--- Passage shown ---

Rose has been reborn in the playoffs as a bench scorer for the Timberwolves.

NBA: Playoffs-Minnesota Timberwolves at Houston Rockets
NBA: Playoffs-Minnesota Timberwolves at Houston Rockets
Troy Taormina-USA TODAY Sports
Ricky O'Donnell
Ricky O'Donnell has covered basketball at all levels for more than a decade at SB Nation. He’s currently the Associate Director of Programming.

This Derrick Rose was supposed to be buried long ago. He shouldn’t still have the speed to put opposing defenders on their heels and get into the paint at will. He shouldn’t be able to absorb contact at the rim and muscle his way to two points. He isn’t supposed to carry an offense for entire stretches and change the complexion of a playoff game with his scoring ability.

A constant string of knee and ankle injuries should have sapped the physical gifts that once made him the NBA’s most electrifying young player. Yet here’s Derrick Rose in the NBA playoffs, attacking the basket and flying in transition and closing out games.

He scored 10 points in nine minutes in the second quarter of the Timberwolves’ Game 3 win over Houston, then played all 12 minutes of the fourth quarter. He did it in ways that looked and felt familiar to his former self, if only in a few fleeting moments.

To see him burn defenders off the dribble, whip his body through the air, change hands and finish like this feels like a fever dream brought to life. This is the D. Rose that existed in 2011, not 2018 (full highlights here):

Through three games against the Rockets, Rose has been reborn as a microwave bench scorer for Minnesota. He scored 16 points in a close Game 1 loss and 17 points in a huge Game 3 win, giving the Wolves some legitimately good minutes in the process.

---

[Exercises]
• A. From the Derrick Rose article, extract the passage starting at "To see him burn" and ending at "in the process.".
• B. Which organizations does the Derrick Rose article name? List each one once.
The data placed after this point has no connection to the Derrick Rose article.

--- Material provided ---

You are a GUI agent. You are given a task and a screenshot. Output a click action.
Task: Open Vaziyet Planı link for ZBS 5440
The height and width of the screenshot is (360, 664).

---

[Solutions in order]
• A.
To see him burn defenders off the dribble, whip his body through the air, change hands and finish like this feels like a fever dream brought to life. This is the D. Rose that existed in 2011, not 2018 (full highlights here):

Through three games against the Rockets, Rose has been reborn as a microwave bench scorer for Minnesota. He scored 16 points in a close Game 1 loss and 17 points in a huge Game 3 win, giving the Wolves some legitimately good minutes in the process.

• B.
- NBA
- Minnesota Timberwolves
- Houston Rockets
- USA TODAY Sports
- SB Nation